Urry's article does, in fact, mention this topic when she states in her introductory paragraph that "a more scientifically literate public, one that includes girls and women educated in physics, will lead to more public support of science." But her subsequent report on the meeting itself ignores this topic, presumably because the meeting ignored this topic.
Well-taught high school and college physics courses aimed at scientific literacy for non-scientists would help increase the interest and participation of women in physics. Such courses can attract women by showing non-scientists that physics is comprehensible and relevant to their lives. Humanely taught courses for non-scientists can gradually replace today's image of an inherently masculine physics that has often worked to dominate or conquer nature.

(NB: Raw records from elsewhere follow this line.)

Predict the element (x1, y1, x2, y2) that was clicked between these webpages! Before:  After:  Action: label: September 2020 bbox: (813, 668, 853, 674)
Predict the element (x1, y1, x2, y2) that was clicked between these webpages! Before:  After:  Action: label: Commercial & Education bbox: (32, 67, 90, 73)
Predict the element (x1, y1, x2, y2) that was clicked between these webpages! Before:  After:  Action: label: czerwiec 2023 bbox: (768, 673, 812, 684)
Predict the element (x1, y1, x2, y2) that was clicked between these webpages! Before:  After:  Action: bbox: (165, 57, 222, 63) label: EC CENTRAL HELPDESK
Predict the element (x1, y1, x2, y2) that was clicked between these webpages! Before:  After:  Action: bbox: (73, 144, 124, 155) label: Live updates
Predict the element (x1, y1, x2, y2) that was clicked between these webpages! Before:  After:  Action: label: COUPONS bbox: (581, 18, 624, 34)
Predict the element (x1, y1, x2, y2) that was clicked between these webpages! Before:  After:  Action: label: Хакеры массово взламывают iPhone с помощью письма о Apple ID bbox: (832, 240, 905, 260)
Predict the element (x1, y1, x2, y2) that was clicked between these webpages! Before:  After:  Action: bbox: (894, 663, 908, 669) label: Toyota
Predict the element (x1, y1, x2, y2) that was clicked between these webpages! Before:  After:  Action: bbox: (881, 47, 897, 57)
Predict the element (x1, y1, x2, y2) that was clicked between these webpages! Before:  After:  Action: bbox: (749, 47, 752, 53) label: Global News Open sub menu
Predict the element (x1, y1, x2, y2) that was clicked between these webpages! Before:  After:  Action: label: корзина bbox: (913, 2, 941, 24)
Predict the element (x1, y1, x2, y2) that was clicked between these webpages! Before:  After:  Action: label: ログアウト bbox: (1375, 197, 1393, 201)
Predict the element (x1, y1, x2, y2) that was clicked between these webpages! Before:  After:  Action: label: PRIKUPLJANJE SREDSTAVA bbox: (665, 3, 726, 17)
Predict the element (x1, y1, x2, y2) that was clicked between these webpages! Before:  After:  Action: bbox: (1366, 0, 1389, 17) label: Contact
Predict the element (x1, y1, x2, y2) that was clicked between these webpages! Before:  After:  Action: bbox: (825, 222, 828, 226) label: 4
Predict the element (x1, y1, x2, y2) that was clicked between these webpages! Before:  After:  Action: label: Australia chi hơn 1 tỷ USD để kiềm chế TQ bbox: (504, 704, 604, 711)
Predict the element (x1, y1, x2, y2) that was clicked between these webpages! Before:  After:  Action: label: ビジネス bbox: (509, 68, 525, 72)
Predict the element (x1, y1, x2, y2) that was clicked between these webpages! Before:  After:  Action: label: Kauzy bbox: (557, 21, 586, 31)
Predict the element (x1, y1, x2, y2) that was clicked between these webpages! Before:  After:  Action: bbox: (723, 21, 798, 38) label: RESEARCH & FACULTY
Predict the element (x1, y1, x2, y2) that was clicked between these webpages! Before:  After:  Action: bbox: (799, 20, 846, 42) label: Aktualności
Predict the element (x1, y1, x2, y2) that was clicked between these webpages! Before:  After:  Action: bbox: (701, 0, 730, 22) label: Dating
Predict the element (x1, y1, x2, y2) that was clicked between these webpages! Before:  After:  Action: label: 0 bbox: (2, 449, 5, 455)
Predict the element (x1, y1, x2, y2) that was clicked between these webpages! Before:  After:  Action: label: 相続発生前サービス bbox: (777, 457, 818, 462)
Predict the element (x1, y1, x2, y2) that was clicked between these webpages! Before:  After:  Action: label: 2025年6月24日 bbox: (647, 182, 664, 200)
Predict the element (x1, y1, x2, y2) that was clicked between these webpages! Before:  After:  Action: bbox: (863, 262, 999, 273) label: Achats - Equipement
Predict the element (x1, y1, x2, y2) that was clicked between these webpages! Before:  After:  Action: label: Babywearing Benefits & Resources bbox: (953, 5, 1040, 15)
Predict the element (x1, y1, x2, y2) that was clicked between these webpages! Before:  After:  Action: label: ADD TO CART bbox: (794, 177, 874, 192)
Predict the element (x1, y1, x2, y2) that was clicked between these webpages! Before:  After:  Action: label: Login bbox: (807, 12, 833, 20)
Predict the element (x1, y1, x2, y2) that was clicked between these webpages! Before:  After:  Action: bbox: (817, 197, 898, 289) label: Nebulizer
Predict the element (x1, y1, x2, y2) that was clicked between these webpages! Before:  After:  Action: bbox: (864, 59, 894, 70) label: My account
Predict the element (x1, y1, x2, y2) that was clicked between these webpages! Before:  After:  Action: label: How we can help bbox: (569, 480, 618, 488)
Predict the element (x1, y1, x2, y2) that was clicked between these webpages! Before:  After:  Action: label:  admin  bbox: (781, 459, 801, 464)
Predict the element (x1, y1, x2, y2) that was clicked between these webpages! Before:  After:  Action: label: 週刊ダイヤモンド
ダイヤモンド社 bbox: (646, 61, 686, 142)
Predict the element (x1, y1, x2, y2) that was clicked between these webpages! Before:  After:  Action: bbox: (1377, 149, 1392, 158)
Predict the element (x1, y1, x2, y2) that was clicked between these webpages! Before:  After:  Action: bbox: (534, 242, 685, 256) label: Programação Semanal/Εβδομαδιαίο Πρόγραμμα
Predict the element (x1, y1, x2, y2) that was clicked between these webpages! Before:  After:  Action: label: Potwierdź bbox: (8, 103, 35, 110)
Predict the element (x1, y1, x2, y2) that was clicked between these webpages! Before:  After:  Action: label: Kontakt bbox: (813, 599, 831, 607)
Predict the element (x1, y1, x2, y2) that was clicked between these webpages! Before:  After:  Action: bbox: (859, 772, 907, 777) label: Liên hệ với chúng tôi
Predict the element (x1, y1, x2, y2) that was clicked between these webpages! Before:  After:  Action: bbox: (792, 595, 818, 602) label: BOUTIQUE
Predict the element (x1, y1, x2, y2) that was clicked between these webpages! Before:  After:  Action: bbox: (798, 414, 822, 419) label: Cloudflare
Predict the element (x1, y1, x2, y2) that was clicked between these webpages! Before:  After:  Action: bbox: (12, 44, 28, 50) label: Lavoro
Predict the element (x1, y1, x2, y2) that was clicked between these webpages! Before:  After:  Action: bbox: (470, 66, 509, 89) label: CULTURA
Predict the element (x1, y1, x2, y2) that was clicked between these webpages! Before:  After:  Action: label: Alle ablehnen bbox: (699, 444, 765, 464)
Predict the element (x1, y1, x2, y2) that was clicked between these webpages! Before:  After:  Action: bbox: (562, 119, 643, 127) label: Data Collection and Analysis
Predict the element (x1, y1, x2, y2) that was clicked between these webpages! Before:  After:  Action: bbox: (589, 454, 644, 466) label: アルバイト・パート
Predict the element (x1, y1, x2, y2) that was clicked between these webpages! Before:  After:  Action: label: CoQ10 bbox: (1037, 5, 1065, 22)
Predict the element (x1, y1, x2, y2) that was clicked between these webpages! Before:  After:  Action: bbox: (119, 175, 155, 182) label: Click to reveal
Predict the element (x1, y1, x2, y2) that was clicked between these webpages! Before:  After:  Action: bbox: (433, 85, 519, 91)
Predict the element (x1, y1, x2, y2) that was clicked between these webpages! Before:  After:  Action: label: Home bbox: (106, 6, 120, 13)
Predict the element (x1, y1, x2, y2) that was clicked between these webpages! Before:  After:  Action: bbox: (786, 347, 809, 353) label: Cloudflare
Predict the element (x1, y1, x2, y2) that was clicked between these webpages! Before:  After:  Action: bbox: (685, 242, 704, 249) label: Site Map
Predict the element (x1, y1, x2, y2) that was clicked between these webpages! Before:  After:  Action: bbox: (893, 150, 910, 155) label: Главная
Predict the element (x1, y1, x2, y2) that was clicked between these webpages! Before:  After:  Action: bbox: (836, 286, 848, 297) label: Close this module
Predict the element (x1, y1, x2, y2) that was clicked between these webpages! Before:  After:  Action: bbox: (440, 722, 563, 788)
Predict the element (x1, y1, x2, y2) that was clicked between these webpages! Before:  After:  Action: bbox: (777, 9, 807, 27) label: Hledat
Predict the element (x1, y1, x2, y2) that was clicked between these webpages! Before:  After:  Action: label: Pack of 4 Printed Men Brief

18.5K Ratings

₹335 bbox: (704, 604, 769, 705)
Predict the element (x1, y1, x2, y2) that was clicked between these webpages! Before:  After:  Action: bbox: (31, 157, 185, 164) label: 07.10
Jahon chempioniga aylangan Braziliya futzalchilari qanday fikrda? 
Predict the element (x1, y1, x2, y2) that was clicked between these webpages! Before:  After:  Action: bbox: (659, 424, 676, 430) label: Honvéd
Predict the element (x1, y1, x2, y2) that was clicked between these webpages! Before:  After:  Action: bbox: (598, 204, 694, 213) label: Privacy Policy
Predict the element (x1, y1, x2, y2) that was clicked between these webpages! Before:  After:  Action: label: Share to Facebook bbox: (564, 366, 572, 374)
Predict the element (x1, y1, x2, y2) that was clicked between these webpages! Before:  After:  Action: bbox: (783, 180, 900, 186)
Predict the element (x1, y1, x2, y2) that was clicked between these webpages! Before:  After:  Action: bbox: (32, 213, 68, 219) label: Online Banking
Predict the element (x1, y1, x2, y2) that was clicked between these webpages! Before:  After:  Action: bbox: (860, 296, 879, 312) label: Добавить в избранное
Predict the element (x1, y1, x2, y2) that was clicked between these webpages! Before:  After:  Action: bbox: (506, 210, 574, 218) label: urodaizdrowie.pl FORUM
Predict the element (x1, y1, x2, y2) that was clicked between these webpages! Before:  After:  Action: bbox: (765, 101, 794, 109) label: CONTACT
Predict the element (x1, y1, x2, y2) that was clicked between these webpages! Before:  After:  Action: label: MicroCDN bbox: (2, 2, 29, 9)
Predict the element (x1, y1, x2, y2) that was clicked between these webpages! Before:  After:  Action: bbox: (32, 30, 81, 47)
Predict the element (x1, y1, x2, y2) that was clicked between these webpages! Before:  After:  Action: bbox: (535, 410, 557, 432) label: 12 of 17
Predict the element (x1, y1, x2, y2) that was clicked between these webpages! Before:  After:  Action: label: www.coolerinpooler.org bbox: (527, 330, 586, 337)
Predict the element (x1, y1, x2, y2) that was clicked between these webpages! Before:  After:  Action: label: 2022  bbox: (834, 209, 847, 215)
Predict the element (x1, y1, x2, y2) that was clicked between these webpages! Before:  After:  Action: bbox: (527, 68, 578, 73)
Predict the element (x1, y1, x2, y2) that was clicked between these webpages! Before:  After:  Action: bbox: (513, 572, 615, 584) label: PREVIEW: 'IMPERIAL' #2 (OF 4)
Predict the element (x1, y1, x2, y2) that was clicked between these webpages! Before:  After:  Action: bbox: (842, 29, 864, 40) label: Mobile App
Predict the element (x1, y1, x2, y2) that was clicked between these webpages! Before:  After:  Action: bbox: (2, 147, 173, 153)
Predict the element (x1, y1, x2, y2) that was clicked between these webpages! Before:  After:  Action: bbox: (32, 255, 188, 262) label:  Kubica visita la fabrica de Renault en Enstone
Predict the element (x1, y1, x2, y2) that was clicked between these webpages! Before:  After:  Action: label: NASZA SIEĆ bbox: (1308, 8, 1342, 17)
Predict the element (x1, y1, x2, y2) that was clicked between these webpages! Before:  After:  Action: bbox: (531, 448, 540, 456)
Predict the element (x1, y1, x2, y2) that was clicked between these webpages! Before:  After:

Physics courses that are relevant to the needs of our times--as all science literacy courses should be--will include physics-related societal topics such as global warming, the methods of science, pseudoscience, and technological risk. In my 25 years of experience in developing and teaching a large-lecture course of this type, I have found that women are particularly attuned to such human-centered topics. If more courses of this sort were taught around the world, women and men alike would discover that physics is an interesting, relevant and humane profession.
Unfortunately, many U.S. physics departments teach nothing for non-scientists, most non-scientists' courses are small, and such courses have a priority lagging far behind courses for majors and other scientists. The situation is even worse in other nations. Attendance at many international meetings has taught me that scientific literacy is even more ignored around the world than it is in the United States. Few nations teach physics courses directed at the non-scientific majority of their citizens, at either the secondary-school or university level. Instead, physics education is directed nearly uniformly at future scientists. This narrow focus of the international physics education community is an important contributor to the dearth of women in physics.